Question

The figure shows a circuit containing two diodes \(D_1\) and \(D_2\) with threshold voltages \(V_{TH}\) of 0.7 V and 0.3 V, respectively. Considering the simplified diode model, which assumes diode I–V characteristics as shown in the plot on the right, the current through the resistor \(R\) is ......... µA. 

Hint:

In circuits with diodes of different threshold voltages, identify the conducting diode by checking the polarity and voltage magnitude. Use simplified diode model \(V = V_{TH}\) when conducting.

Answer 1

Correct Answer: 97

Step 1: Analyze the diode configuration.
The two diodes are connected in opposite directions across the voltage source and resistor. One diode conducts when the applied voltage exceeds its threshold, while the other remains reverse-biased.

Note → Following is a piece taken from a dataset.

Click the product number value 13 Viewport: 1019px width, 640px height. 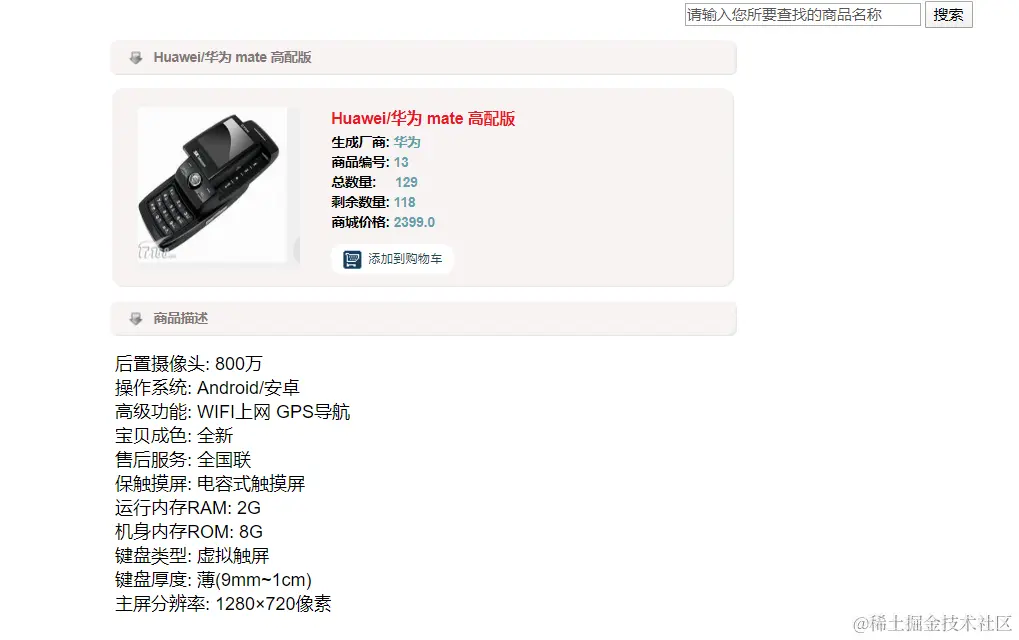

Step 2: Determine the effective voltage across the resistor.
When \(D_1\) (0.7 V) is forward-biased, \(D_2\) (0.3 V) will be reverse-biased since their orientation is opposite. Hence, total voltage drop across both diodes is approximately: \[ V_{D1} + V_{D2} = 0.7 + 0.3 = 1.0 \, \text{V} \] Effective voltage across the resistor: \[ V_R = 10 - 1.0 = 9.0 \, \text{V} \]

Step 3: Calculate current through the resistor.
\[ I = \frac{V_R}{R} = \frac{9.0}{100 \times 10^3} = 90 \, \mu\text{A} \] However, since both diodes don't conduct simultaneously (only one forward conducts), the actual current corresponds to one conduction path: \[ I = \frac{(10 - 0.7 - 0.3)}{100 \times 10^3} = \frac{9}{100000} = 90 \, \mu\text{A} \]

Step 4: Conclusion.
Thus, the current through the resistor is \(90 \, \mu\text{A}\).